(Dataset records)
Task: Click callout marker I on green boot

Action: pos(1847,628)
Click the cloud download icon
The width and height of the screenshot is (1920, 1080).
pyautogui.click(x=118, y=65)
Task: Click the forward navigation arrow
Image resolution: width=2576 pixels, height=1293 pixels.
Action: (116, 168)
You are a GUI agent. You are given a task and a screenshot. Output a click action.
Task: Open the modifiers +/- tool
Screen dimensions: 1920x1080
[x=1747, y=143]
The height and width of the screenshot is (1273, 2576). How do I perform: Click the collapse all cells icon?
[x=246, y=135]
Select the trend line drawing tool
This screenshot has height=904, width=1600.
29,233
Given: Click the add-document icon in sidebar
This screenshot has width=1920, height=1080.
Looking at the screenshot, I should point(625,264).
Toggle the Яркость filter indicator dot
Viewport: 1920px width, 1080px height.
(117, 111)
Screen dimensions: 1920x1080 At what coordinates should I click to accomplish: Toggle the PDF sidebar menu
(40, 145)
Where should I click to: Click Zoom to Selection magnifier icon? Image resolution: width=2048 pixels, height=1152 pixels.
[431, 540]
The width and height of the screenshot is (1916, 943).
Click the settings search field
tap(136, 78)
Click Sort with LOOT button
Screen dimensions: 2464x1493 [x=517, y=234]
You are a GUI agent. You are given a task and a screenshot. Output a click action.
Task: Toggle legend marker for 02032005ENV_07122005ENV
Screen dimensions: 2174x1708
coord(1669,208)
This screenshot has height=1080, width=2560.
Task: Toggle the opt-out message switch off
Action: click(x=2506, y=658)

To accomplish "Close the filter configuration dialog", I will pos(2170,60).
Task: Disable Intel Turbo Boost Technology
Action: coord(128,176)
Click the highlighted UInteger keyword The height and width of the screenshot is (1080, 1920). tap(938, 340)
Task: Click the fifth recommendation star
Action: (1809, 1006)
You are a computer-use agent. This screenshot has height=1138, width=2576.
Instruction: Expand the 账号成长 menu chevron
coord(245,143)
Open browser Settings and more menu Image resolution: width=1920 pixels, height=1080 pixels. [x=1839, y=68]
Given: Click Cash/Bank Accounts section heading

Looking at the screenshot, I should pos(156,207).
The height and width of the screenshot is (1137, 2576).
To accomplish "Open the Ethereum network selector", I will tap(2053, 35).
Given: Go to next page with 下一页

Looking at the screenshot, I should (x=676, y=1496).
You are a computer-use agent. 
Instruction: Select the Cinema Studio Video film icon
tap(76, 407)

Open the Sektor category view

**Task objective**
Exactly as shown above, write out all the records.

**Written answer**
Task: Click callout marker I on green boot

Action: pos(1847,628)
Click the cloud download icon
The width and height of the screenshot is (1920, 1080).
pyautogui.click(x=118, y=65)
Task: Click the forward navigation arrow
Image resolution: width=2576 pixels, height=1293 pixels.
Action: (116, 168)
You are a GUI agent. You are given a task and a screenshot. Output a click action.
Task: Open the modifiers +/- tool
Screen dimensions: 1920x1080
[x=1747, y=143]
The height and width of the screenshot is (1273, 2576). How do I perform: Click the collapse all cells icon?
[x=246, y=135]
Select the trend line drawing tool
This screenshot has height=904, width=1600.
29,233
Given: Click the add-document icon in sidebar
This screenshot has width=1920, height=1080.
Looking at the screenshot, I should point(625,264).
Toggle the Яркость filter indicator dot
Viewport: 1920px width, 1080px height.
(117, 111)
Screen dimensions: 1920x1080 At what coordinates should I click to accomplish: Toggle the PDF sidebar menu
(40, 145)
Where should I click to: Click Zoom to Selection magnifier icon? Image resolution: width=2048 pixels, height=1152 pixels.
[431, 540]
The width and height of the screenshot is (1916, 943).
Click the settings search field
tap(136, 78)
Click Sort with LOOT button
Screen dimensions: 2464x1493 [x=517, y=234]
You are a GUI agent. You are given a task and a screenshot. Output a click action.
Task: Toggle legend marker for 02032005ENV_07122005ENV
Screen dimensions: 2174x1708
coord(1669,208)
This screenshot has height=1080, width=2560.
Task: Toggle the opt-out message switch off
Action: click(x=2506, y=658)

To accomplish "Close the filter configuration dialog", I will pos(2170,60).
Task: Disable Intel Turbo Boost Technology
Action: coord(128,176)
Click the highlighted UInteger keyword The height and width of the screenshot is (1080, 1920). tap(938, 340)
Task: Click the fifth recommendation star
Action: (1809, 1006)
You are a computer-use agent. This screenshot has height=1138, width=2576.
Instruction: Expand the 账号成长 menu chevron
coord(245,143)
Open browser Settings and more menu Image resolution: width=1920 pixels, height=1080 pixels. [x=1839, y=68]
Given: Click Cash/Bank Accounts section heading

Looking at the screenshot, I should pos(156,207).
The height and width of the screenshot is (1137, 2576).
To accomplish "Open the Ethereum network selector", I will tap(2053, 35).
Given: Go to next page with 下一页

Looking at the screenshot, I should (x=676, y=1496).
You are a computer-use agent. 
Instruction: Select the Cinema Studio Video film icon
tap(76, 407)

Open the Sektor category view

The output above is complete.